Data shown:
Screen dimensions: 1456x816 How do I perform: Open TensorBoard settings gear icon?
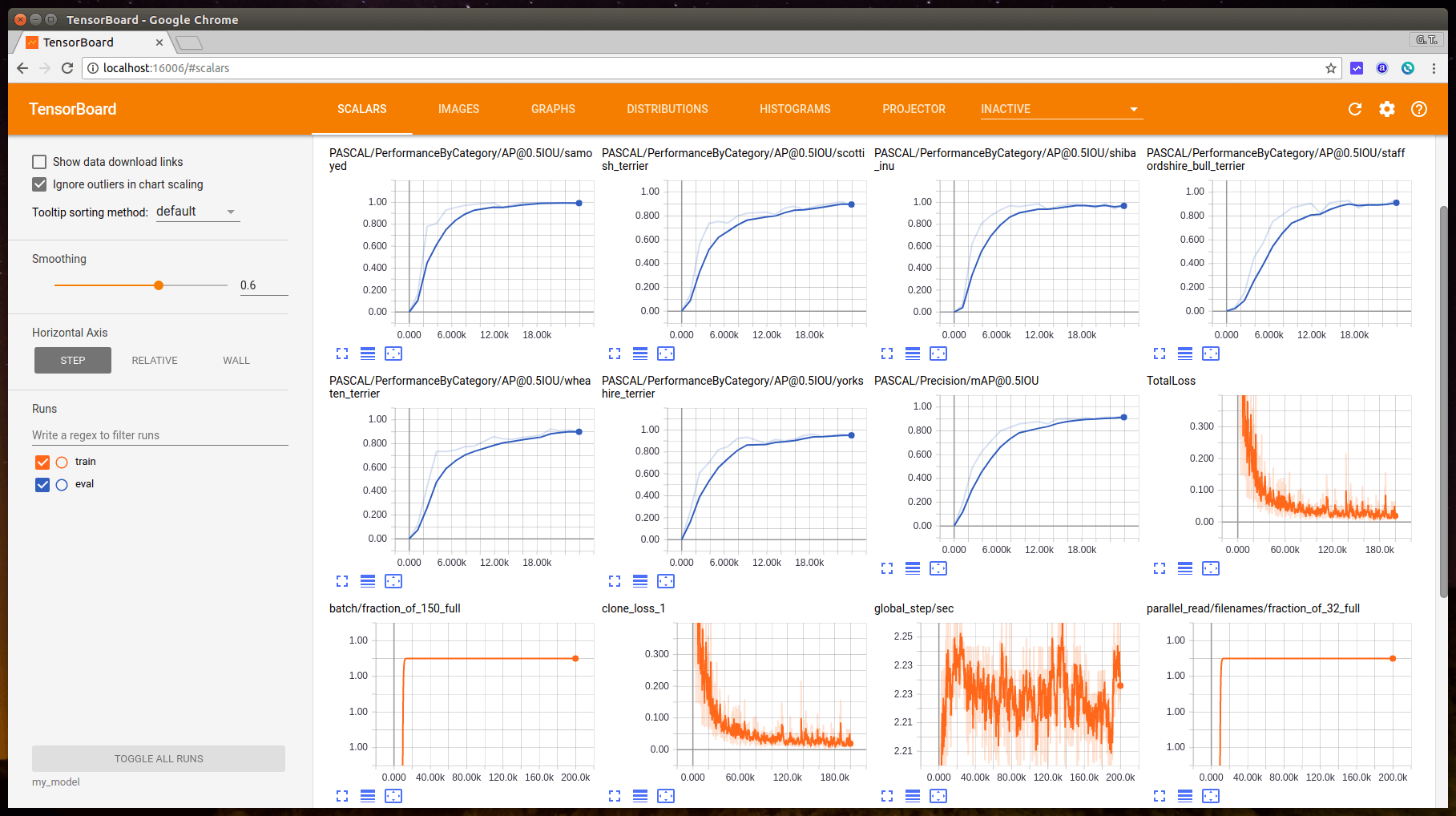(1387, 109)
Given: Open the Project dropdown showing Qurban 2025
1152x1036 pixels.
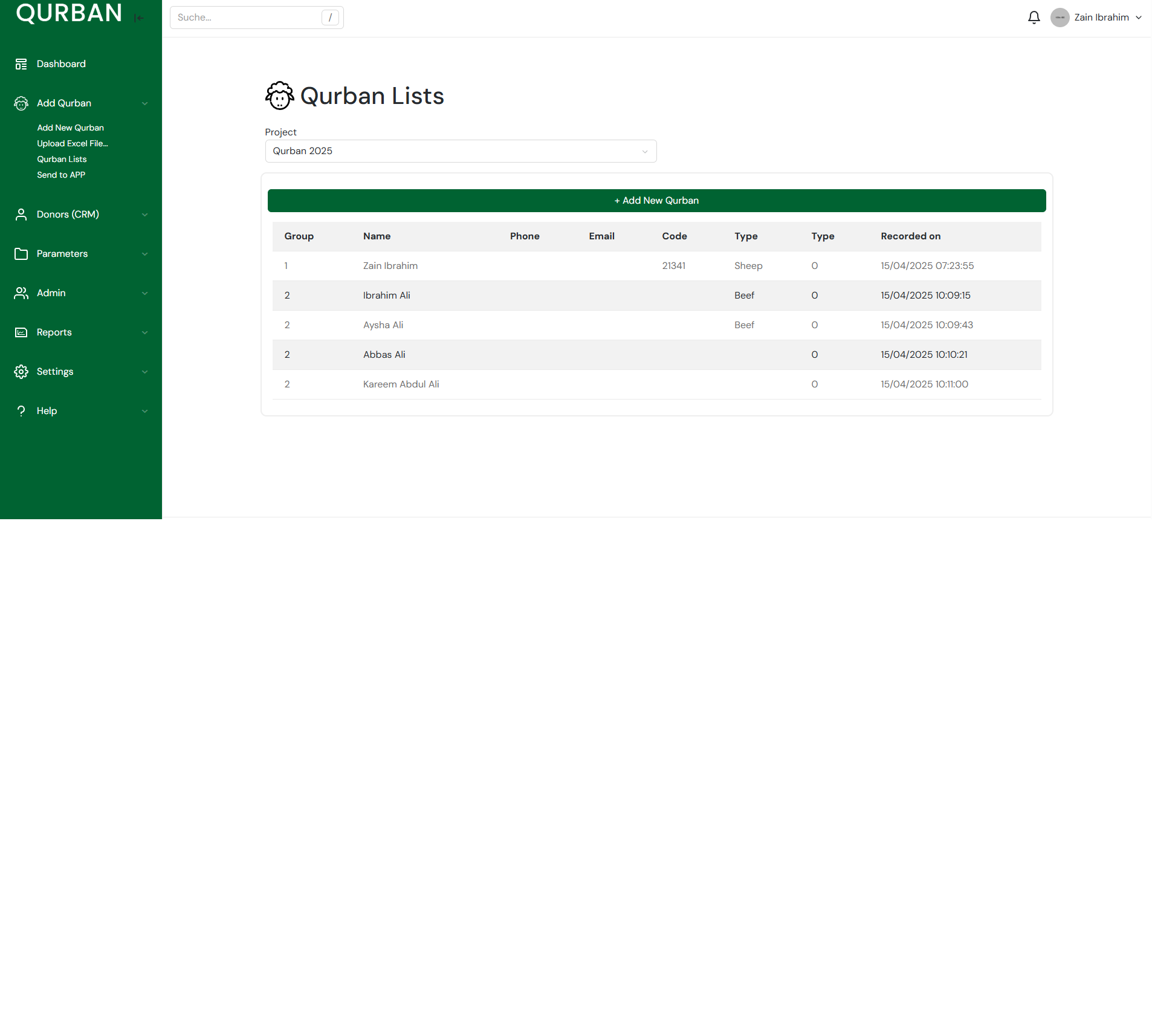Looking at the screenshot, I should point(461,151).
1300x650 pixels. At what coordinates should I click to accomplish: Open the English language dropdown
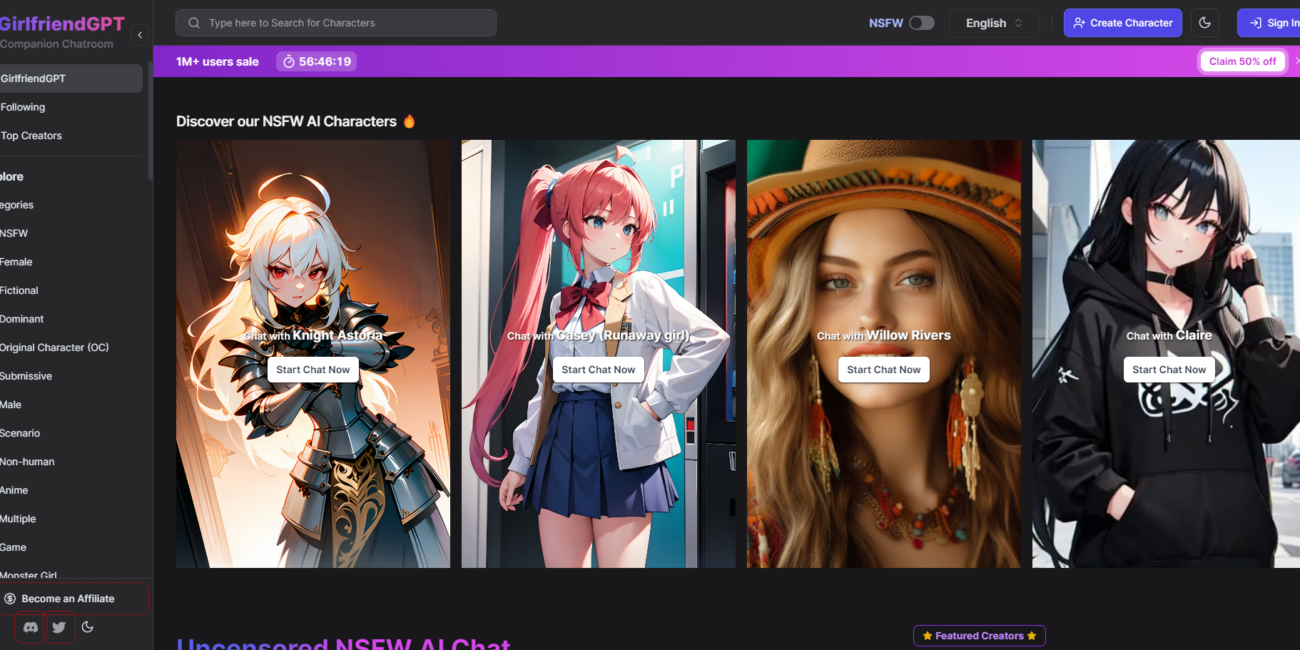pos(994,23)
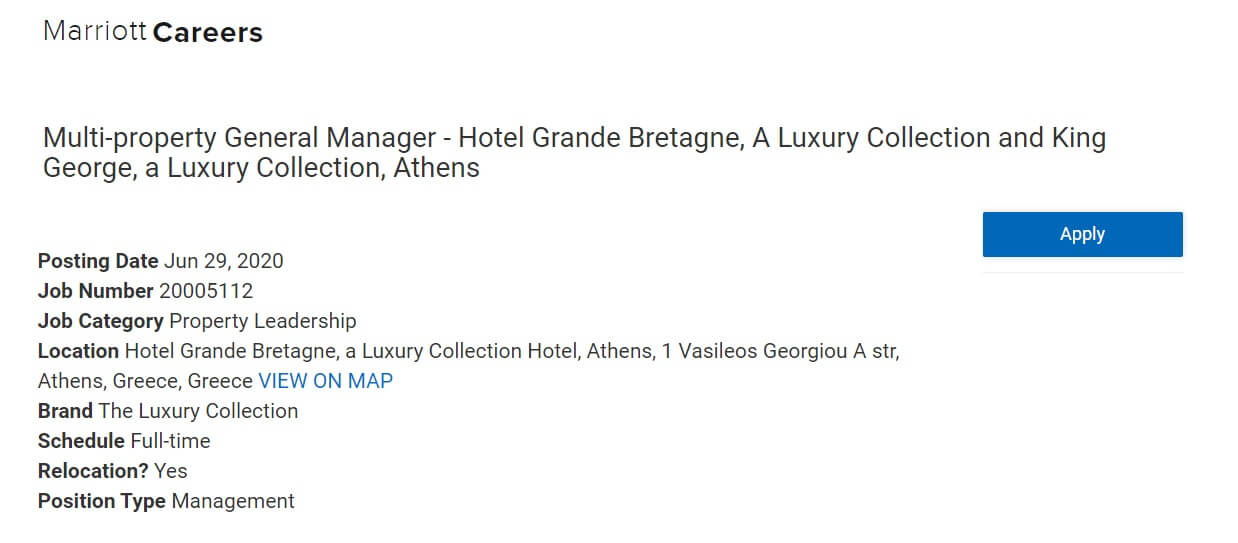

Task prompt: Please quote the material above word for word, leaving out the pictures.

Problem solution:
Screen dimensions: 1456x816 How do I perform: Open TensorBoard settings gear icon?
(1387, 109)
Given: Open the Project dropdown showing Qurban 2025
1152x1036 pixels.
Looking at the screenshot, I should point(461,151).
1300x650 pixels. At what coordinates should I click to accomplish: Open the English language dropdown
pos(994,23)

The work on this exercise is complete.